Extract provided:
◇ ◇ ◇ ◇ ◇ ◇ ◇

Common ML Terms
Machine learning introduces many new terms, and it's normal not to remember every definition the first time you encounter it. This glossary provides quick explanations of common machine learning and artificial intelligence terminology used throughout aicompute.dev. Use it as a reference whenever you come across an unfamiliar concept.
Accuracy
Accuracy measures how often a machine learning model makes the correct prediction. It is one of the most common evaluation metrics for classification problems.
Algorithm
An algorithm is the mathematical method or procedure a machine learning model uses to learn patterns from data. Different algorithms are suited to different types of problems.
Batch
A batch is a small group of training examples processed together during one step of model training. Using batches makes training faster and more efficient.
Classification
Classification is a type of machine learning task where the goal is to predict categories or labels, such as whether an email is spam or not spam.
Data Drift
Data drift occurs when real-world data changes over time and becomes different from the data used to train the model. This can reduce prediction accuracy and may require retraining.
Dataset
A dataset is a collection of data used to train, validate, or test a machine learning model. High-quality datasets are essential for building reliable AI systems.
Deep Learning
Deep learning is a branch of machine learning that uses neural networks with many layers to learn complex patterns. It is widely used for computer vision, speech recognition, natural language processing, and generative AI.
Deployment
Deployment is the process of making a trained machine learning model available for real-world use through applications, websites, APIs, or cloud services.
Embeddings
Embeddings are numerical vector representations that capture the meaning or relationships of data. They are commonly used in search, recommendation systems, and large language models.
Epoch
An epoch is one complete pass through the entire training dataset. Most models require multiple epochs before training is complete.
Feature
A feature is an individual piece of information used by a machine learning model to make predictions. Examples include age, temperature, word frequency, or pixel values.
Feature Engineering
Feature engineering is the process of creating, selecting, or transforming features so they are more useful for machine learning models.
Fine-Tuning
Fine-tuning is the process of taking a pretrained model and training it further on a smaller, specialized dataset for a specific task.
Hyperparameters
Hyperparameters are settings chosen before training begins that influence how a model learns. Examples include learning rate, batch size, tree depth, and the number of training epochs.
Inference
Inference is the process of using a trained model to make predictions on new data. Training teaches the model, while inference is when the model performs its task.
Large Language Model (LLM)
A Large Language Model (LLM) is a neural network trained on massive amounts of text data. LLMs can generate text, answer questions, summarize information, write code, and perform many other language-related tasks.
Loss Function
A loss function measures how far a model's predictions are from the correct answers during training. The model tries to reduce this value as learning progresses.
Machine Learning Stack
A machine learning stack is the complete collection of tools, frameworks, workflows, and infrastructure used to build, train, deploy, monitor, and maintain machine learning systems.

◇ ◇ ◇ ◇ ◇ ◇ ◇

Data extract:

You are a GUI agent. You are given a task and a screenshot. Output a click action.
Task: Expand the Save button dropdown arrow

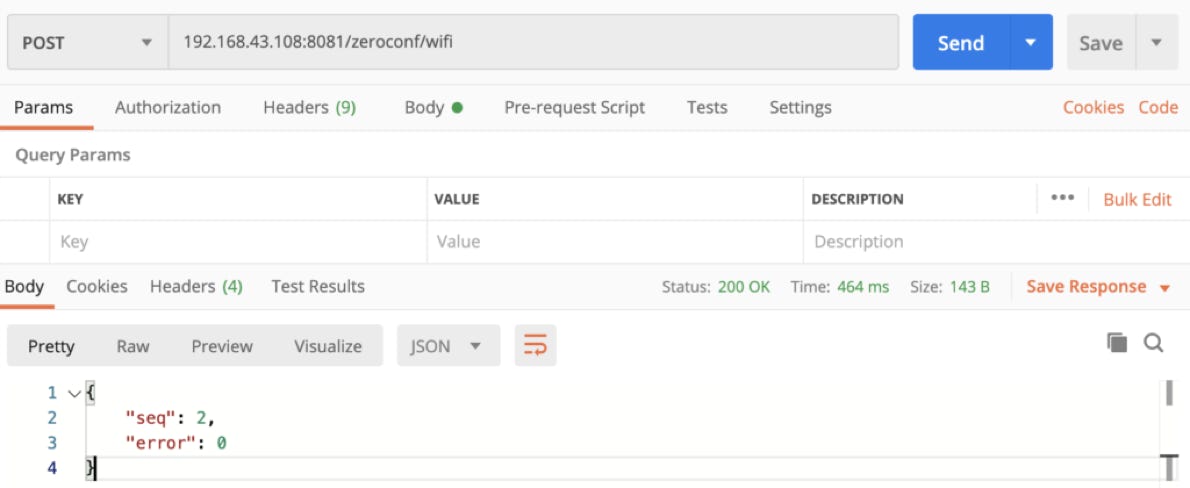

◇ ◇ ◇ ◇ ◇ ◇ ◇

Exercise instructions:
Return the part of the machine learning glossary starting with "Common ML Terms" and going on through "and more efficient.", copied word for word. The data has no connection to the machine learning glossary.

Written reply:
Common ML Terms
Machine learning introduces many new terms, and it's normal not to remember every definition the first time you encounter it. This glossary provides quick explanations of common machine learning and artificial intelligence terminology used throughout aicompute.dev. Use it as a reference whenever you come across an unfamiliar concept.
Accuracy
Accuracy measures how often a machine learning model makes the correct prediction. It is one of the most common evaluation metrics for classification problems.
Algorithm
An algorithm is the mathematical method or procedure a machine learning model uses to learn patterns from data. Different algorithms are suited to different types of problems.
Batch
A batch is a small group of training examples processed together during one step of model training. Using batches makes training faster and more efficient.